**WHAT TO DO**
Pictures do not belong in the copy; retype the records below exactly.

**DATASET**
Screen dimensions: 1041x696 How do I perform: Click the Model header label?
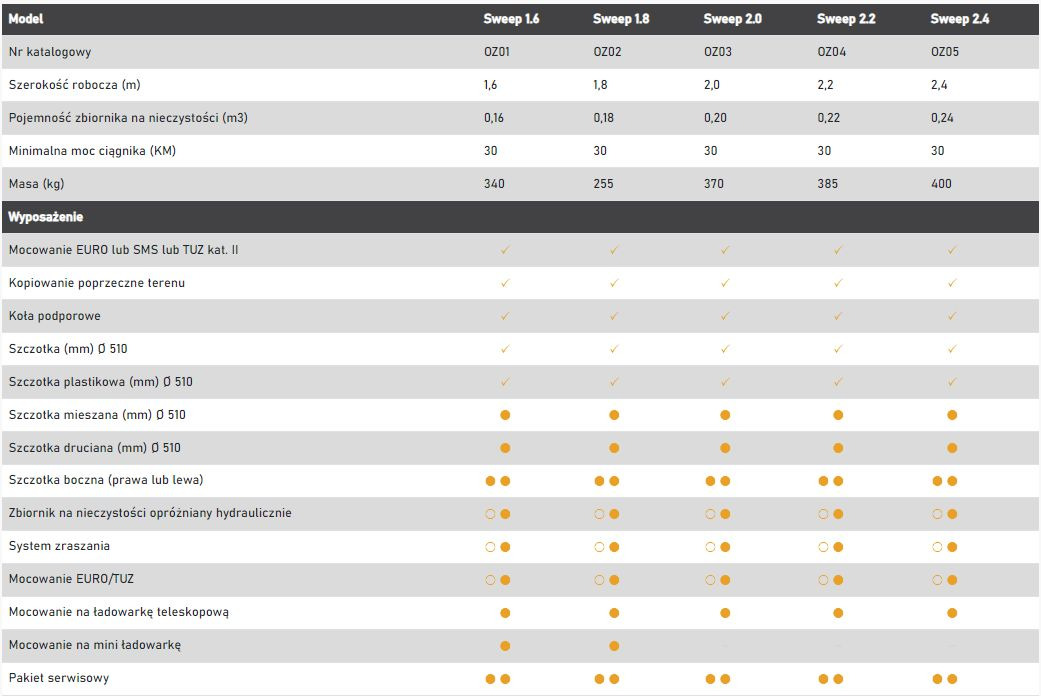tap(26, 19)
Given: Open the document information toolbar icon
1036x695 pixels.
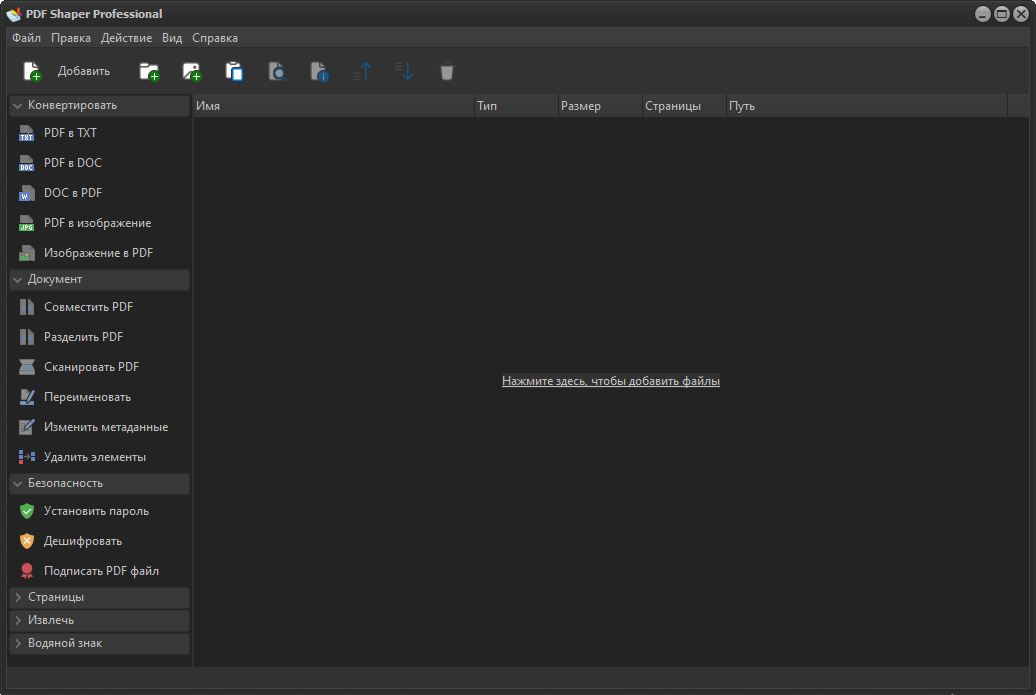Looking at the screenshot, I should 318,71.
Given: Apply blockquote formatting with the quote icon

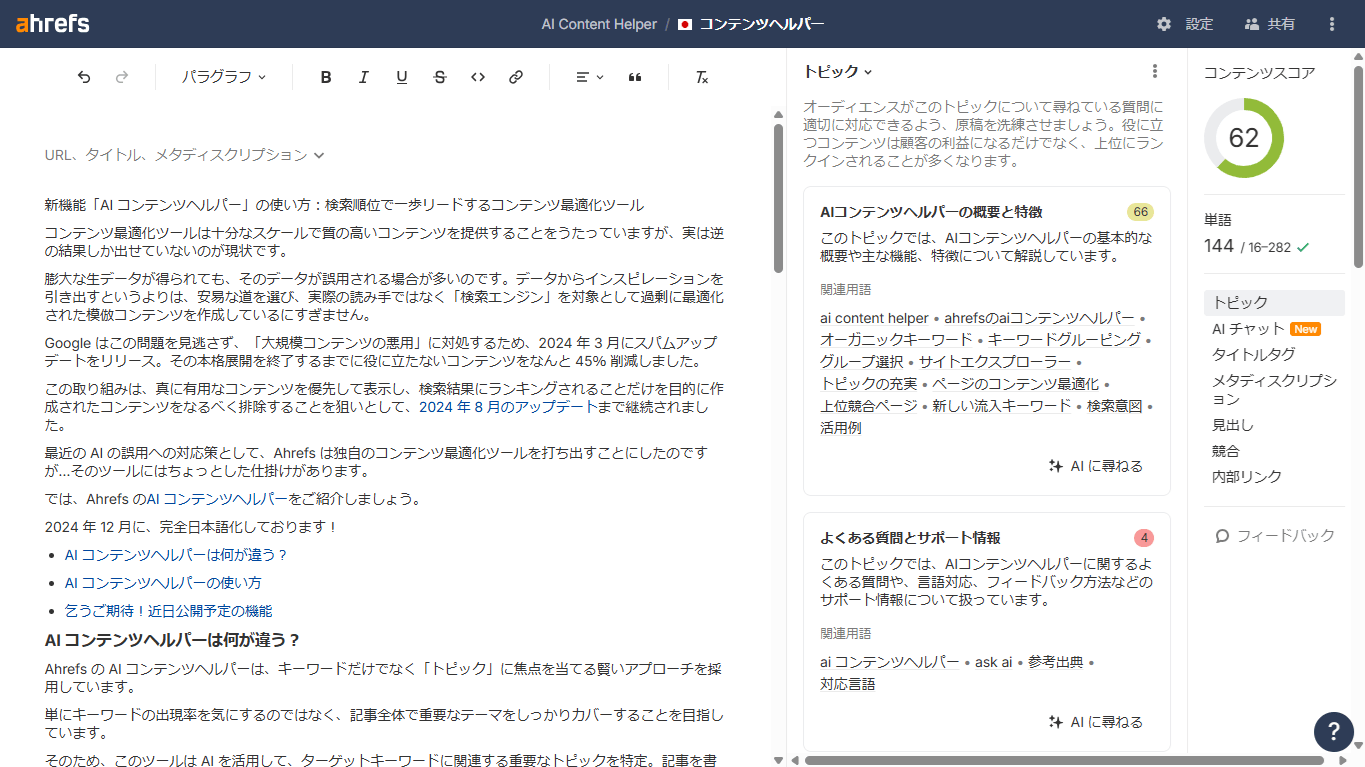Looking at the screenshot, I should [x=635, y=77].
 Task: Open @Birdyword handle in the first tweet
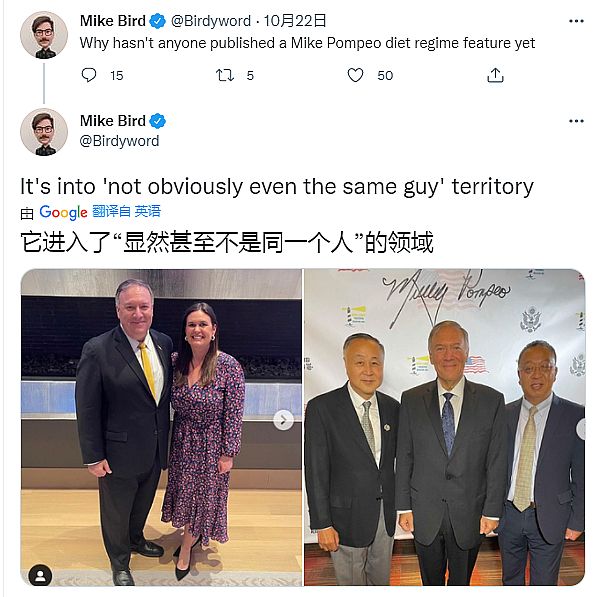click(x=211, y=21)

**EXERCISE SOLUTION**
Screen dimensions: 1041x696 How do I perform: Click the Model header label?
tap(26, 19)
Given: Open the document information toolbar icon
1036x695 pixels.
Looking at the screenshot, I should 318,71.
Given: Apply blockquote formatting with the quote icon

Looking at the screenshot, I should [x=635, y=77].
 Task: Open @Birdyword handle in the first tweet
click(x=211, y=21)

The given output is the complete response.